Experiences using Brown's Topology and Groupoids in lieu of Munkres and Hatcher

Question

I recently became aware of the book Topology and Groupoids by Brown. After seeing a number of questions/answers here on Math.SE that referenced the book and had nice perspectives, I'm curious about its use as a somewhat introductory text for undergraduates.

In the past, I have always used Munkres and Hatcher as go-to textbooks. Has anyone else mentored/taught students using this book, and if so:

• How does it compare to these standard texts?
• What aspects does the book do well in, and what does it lack?
• What benefit is there, if any, in introducing a student early on to the perspective that Topology and Groupoids offers?

Answer 1

This is only a personal opinion.

What is obvious is that Topology and Groupoids doesn't have the same purposes as the Munkres and the Hatcher. As the title suggests, much importance is given to the algebraic structure of a groupoid, which is may not be the best way to tackle algebraic topology for the first time. But it is possible to read only the parts of the book which don't use the theory/language of groupoids. This is what I did and it was very helpful to me.

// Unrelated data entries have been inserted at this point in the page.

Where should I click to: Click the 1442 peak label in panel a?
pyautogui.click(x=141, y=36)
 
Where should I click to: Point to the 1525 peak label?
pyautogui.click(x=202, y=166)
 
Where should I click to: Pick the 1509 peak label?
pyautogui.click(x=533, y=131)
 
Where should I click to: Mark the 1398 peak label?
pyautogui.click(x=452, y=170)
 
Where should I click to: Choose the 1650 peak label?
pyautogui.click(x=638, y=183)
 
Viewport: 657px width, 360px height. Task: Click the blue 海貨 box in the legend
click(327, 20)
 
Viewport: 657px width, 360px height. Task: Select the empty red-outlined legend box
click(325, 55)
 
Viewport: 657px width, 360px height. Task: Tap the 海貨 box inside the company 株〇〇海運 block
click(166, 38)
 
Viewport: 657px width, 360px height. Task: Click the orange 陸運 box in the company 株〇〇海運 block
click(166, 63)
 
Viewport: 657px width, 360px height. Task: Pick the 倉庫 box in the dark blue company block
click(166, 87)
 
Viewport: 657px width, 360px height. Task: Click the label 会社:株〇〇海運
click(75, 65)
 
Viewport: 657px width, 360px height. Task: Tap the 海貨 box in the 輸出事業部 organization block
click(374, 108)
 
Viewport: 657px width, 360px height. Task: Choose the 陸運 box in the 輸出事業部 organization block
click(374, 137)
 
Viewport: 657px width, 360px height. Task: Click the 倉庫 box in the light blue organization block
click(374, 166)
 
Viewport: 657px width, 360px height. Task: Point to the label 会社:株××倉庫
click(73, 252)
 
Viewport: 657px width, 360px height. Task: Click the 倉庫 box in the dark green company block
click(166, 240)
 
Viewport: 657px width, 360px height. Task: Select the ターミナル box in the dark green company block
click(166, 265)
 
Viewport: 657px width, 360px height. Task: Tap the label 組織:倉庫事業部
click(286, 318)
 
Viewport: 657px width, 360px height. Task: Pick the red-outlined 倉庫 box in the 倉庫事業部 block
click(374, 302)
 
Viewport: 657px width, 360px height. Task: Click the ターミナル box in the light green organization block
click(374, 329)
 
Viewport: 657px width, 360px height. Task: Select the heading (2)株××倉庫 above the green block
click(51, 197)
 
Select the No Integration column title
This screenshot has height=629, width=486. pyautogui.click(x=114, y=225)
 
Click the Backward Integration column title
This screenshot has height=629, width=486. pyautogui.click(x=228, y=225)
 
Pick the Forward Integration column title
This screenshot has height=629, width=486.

What I did really enjoy with this book is the part on function spaces, which is, I think, very well written. In general, the book is pretty much self-contained, in that all the non-basic topology you need is in it.

Of course, if you read the book except the parts on groupoids, there is way more content is the other books, but I would say that everything which is done is done very well, and in a style which is different than the others. I personally didn't read the Munkres very much so I can only really compare with the Hatcher.

What I like about this book is that it is has no shame to go directly into full generality, or almost. For example one of the first theorems about covering maps is that they are Hurewicz fibrations (more or less), which is a very general result which doesn't appear, I think, in the Hatcher (it does in the Spanier if I remember well). Despite the generality, I was never lost, as I could have been reading other books.

So, these are over all personal comments, but I hope this will answer partially your question. As a conclusion I would say that this book shouldn't be your only reference but it is a very good book to refer to whenever you have some uncertainty, and to read along another one.

Answer 2

The previous editions of 1968 and 1988 of Topology by Brown have been my favorite choices in both teaching and research. The present edition of 2006 contains many additional interesting topics. During the past several years, Semigroups have been extensively studied from the algebraic point of view [see the journal : Semigroup Forum]. Using the techniques developed in "Topology and Groupoid" by Brown, some results on Groupoid and semigroups can possibly be established in the setting of Topological Groupoids and Topological Semigroups. Prior to the knowledge of the present edition of the book, I have studied various topologies on Topological Algebras, Topological Modules and Modules of continuous homomorphism [published jointly in Demons. Math. 38(2005), Comtemp.Math. (2007, AMS) , JMAA 343(2008)].